Prophet Muhammad's Death

Prophet Muhammad was an Arab religious, social and political leader and founder of Islam. According to Islamic doctrine, he was a divine prophet. Inspired to preach and confirm the monotheistic teachings of Adam, Abraham, Moses, Jesus, and other prophets. It is considered the seal of the prophets in Islam. Muhammad united Arabia into a single Muslim state, and the Koran, as well as its teachings and customs, formed the basis of the Islamic religious faith.

Muhammad was born around 570 AD in Mecca. He was the son of Abdullah ibn Abd al-Muttalib and Amina bint Wahb. His father, Abdullah, son of the leader of the Quraysh tribe, Abd al-Muttalib ibn Hashim, died a few months before the birth of Muhammad. His mother Amina died when he was six, leaving Muhammad an orphan.
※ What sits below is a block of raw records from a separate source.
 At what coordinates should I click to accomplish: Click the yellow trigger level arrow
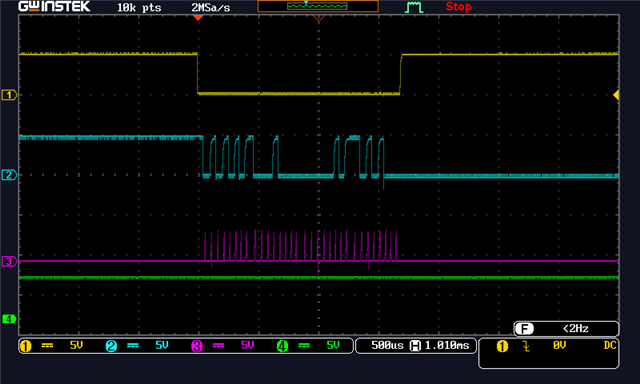[x=616, y=95]
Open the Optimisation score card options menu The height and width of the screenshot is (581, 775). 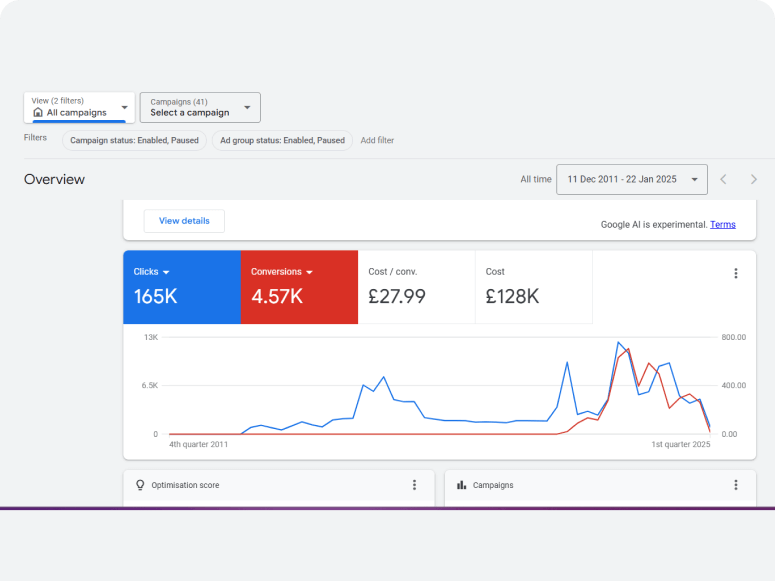tap(414, 485)
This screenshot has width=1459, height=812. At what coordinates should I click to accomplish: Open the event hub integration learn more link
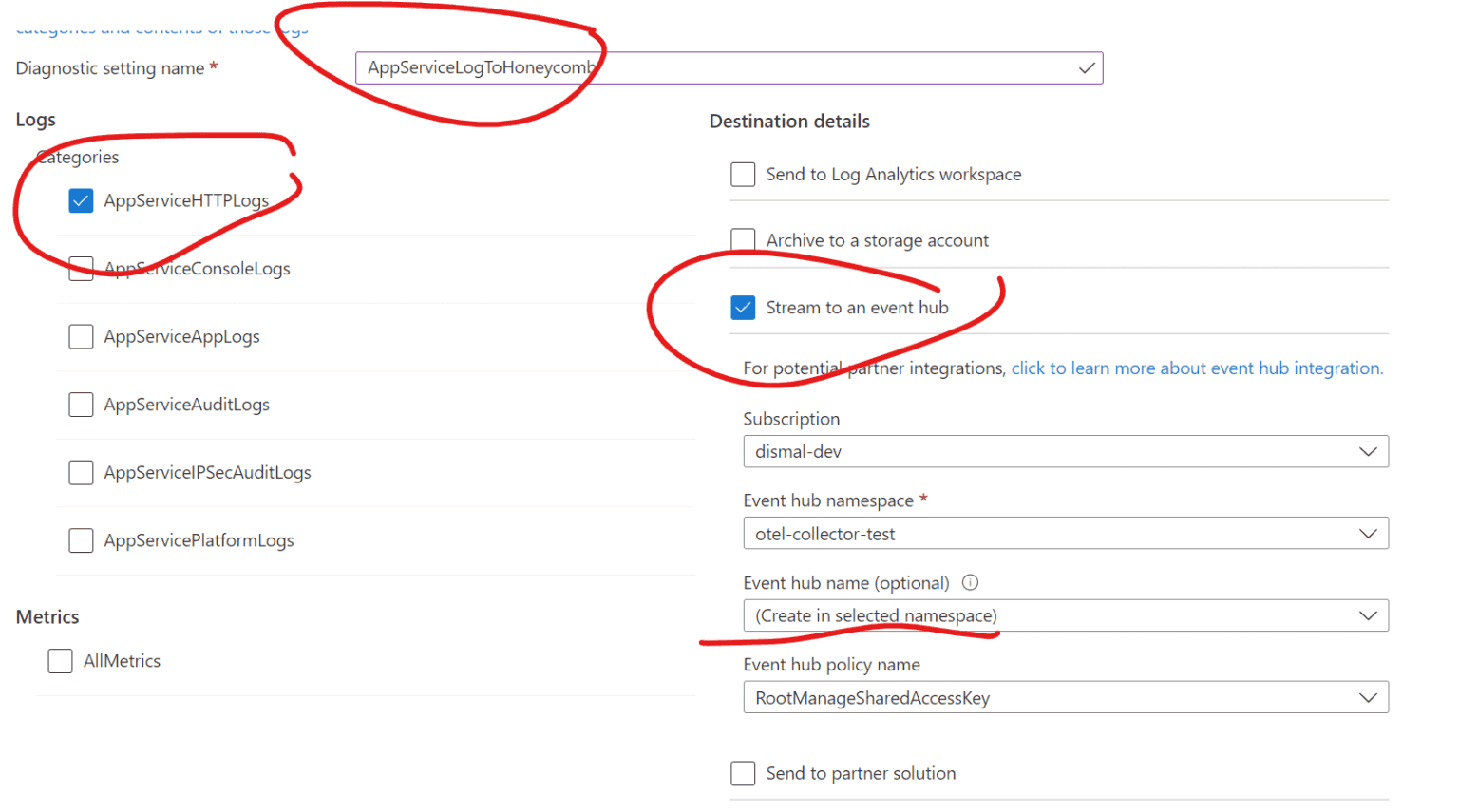pyautogui.click(x=1196, y=368)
He grew up under the care of his grandfather Abd al-Muttalib and paternal uncle Abu Talib.

In the following years, he periodically retired to a mountain cave called Hira for several nights of prayer. When he was 40 years old, around 610 CE, Muhammad reported that Gabriel visited him in a cave and received his first revelation from God. In 613 Muhammad began publicly preaching these revelations, declaring that "God is one", that complete "submission" (Islam) to God is the right way of life (din) and that he was a prophet and messenger God like other prophets in Islam.

The followers of Muhammad were initially few in number, and for 13 years they experienced hostility from the Meccan polytheists. To avoid continued persecution, he sent some of his followers to Abyssinia in 615 before he and his followers migrated from Mecca to Medina (then known as Yathrib) later in 622. This event, Hijri, marks the beginning of the Islamic calendar, also known as the Hijri Calendar. In Medina, Muhammad united the tribes in accordance with the Constitution of Medina.
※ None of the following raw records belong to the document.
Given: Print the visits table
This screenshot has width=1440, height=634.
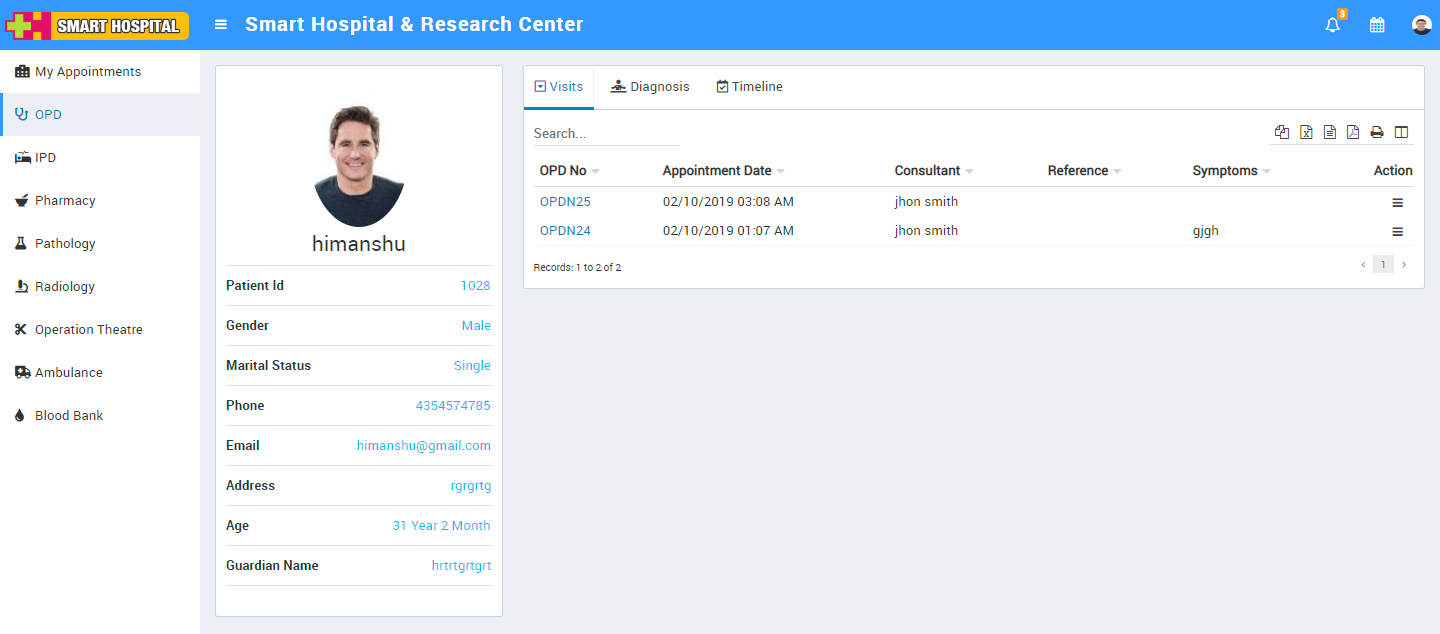Looking at the screenshot, I should click(x=1377, y=132).
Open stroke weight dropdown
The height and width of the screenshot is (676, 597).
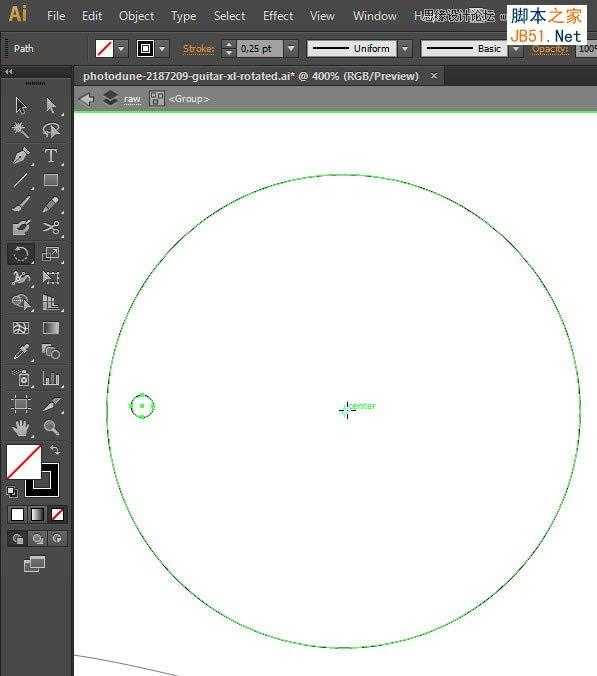291,48
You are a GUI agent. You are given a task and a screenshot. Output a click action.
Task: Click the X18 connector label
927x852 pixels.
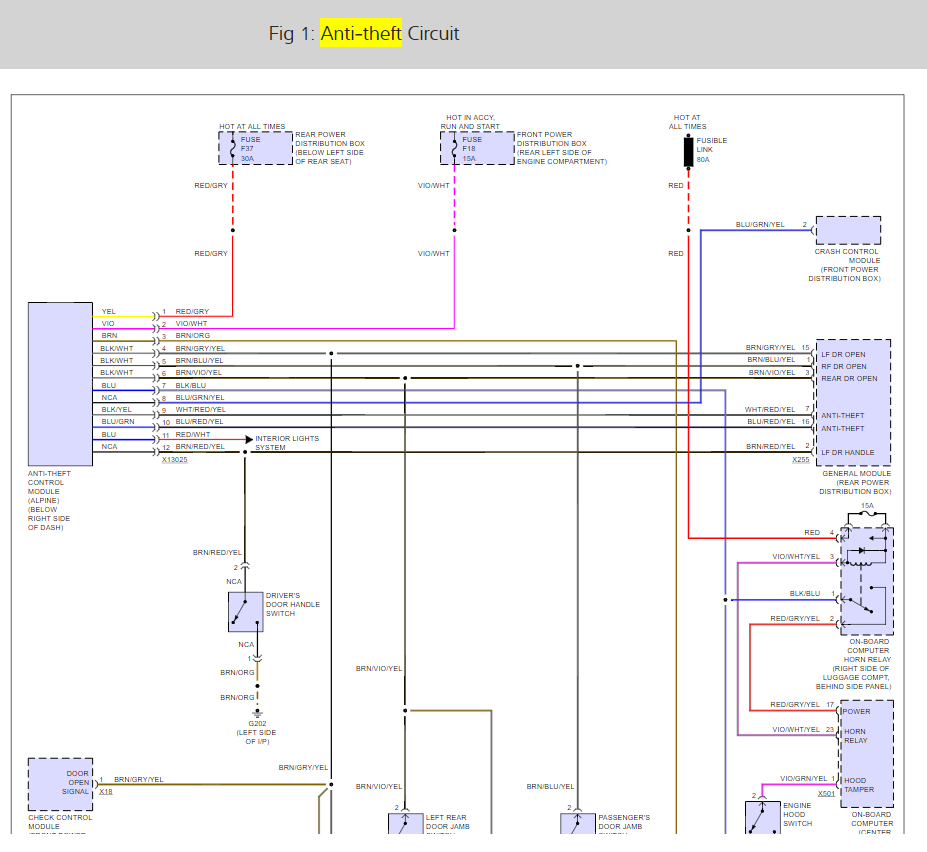[x=105, y=791]
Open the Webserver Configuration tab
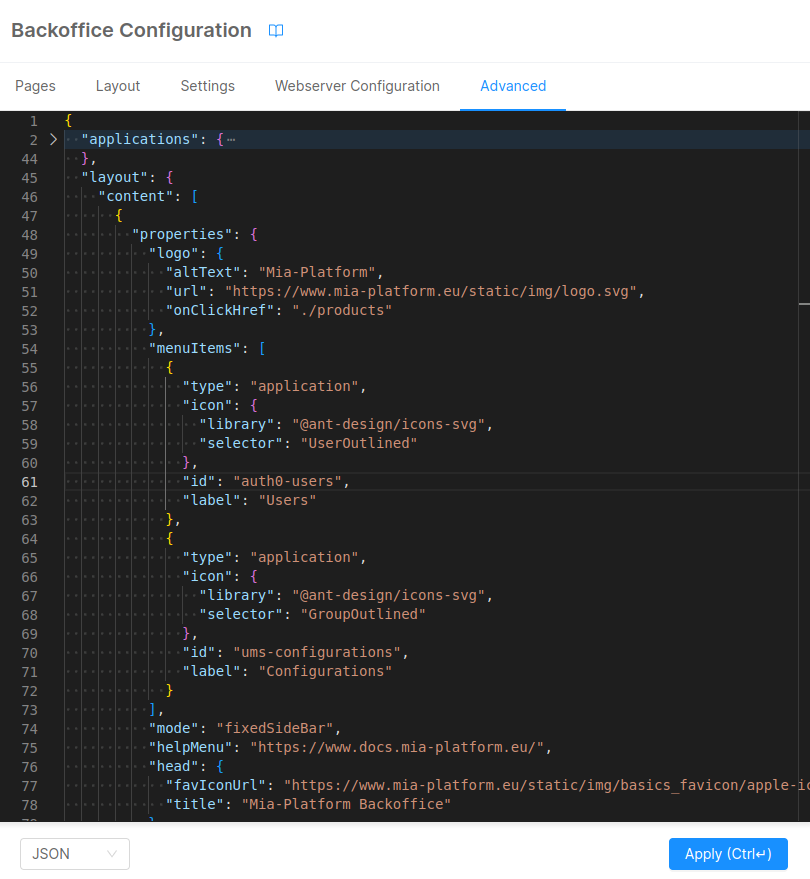810x879 pixels. click(357, 86)
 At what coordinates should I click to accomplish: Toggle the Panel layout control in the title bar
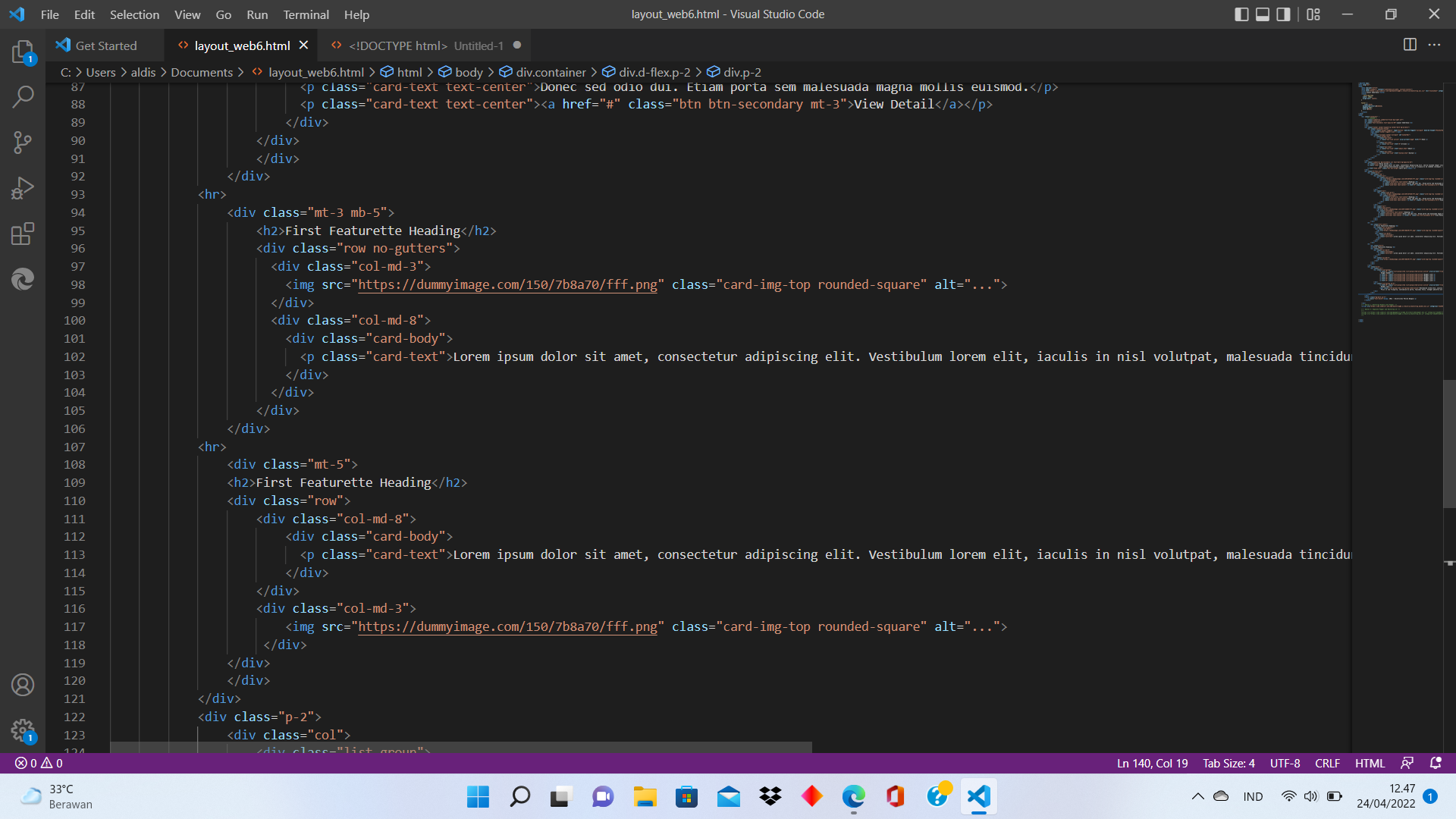coord(1261,14)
In December 629, after eight years of intermittent fighting with the Meccan tribes, Muhammad gathered an army of 10,000 Muslim converts and marched on the city of Mecca. The conquest went virtually unopposed, and Muhammad captured the city with little bloodshed.
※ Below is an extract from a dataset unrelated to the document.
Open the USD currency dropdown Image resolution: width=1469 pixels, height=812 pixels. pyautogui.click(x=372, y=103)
In 632, a few months after returning from his farewell pilgrimage, he fell ill and died. By the time of his death, most of the Arabian Peninsula had converted to Islam. The revelations (each of which is known as Ayah - literally "The Sign of God" that Muhammad reportedly received before his death are verses from the Qur'an that Muslims consider to be the literal "Word of God" on which the religion is based. Apart from the Qur'an, the teachings and practices of Muhammad (sunnah) contained in the hadith and sira (biography) are also supported and used as sources of Islamic law.